*** DATASET ***

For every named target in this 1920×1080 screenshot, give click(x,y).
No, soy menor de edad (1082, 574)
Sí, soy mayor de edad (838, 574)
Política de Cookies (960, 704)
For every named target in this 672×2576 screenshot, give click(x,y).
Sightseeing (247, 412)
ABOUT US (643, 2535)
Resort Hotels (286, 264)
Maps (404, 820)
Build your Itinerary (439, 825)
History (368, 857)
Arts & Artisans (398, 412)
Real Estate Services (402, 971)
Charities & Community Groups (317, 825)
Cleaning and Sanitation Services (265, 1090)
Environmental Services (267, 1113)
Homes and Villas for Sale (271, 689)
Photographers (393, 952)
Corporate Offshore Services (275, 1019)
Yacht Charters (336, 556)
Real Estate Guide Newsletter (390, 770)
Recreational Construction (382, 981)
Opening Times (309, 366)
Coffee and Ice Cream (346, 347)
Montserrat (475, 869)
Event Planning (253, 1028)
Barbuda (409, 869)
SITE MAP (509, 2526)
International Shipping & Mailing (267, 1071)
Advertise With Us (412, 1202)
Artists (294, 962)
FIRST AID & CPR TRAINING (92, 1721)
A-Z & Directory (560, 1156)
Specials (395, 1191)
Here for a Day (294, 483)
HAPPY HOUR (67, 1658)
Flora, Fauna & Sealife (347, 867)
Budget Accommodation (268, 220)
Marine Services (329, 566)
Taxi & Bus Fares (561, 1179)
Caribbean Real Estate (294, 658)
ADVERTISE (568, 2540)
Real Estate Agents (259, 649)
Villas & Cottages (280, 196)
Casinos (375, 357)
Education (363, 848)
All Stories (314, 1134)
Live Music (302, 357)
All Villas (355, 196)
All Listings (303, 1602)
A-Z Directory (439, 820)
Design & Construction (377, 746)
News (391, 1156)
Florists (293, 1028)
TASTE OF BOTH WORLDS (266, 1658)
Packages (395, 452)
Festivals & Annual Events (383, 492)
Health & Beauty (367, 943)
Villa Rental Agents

***

### INSTRUCTIONS FOR THE TASK
Beginning with the line that has "Yacht Charters (336, 556)" and ending with the line that has "SITE MAP (509, 2526)", set down the lines above exactly and include no others.

### WRITTEN RESPONSE
Yacht Charters (336, 556)
Real Estate Guide Newsletter (390, 770)
Recreational Construction (382, 981)
Opening Times (309, 366)
Coffee and Ice Cream (346, 347)
Montserrat (475, 869)
Event Planning (253, 1028)
Barbuda (409, 869)
SITE MAP (509, 2526)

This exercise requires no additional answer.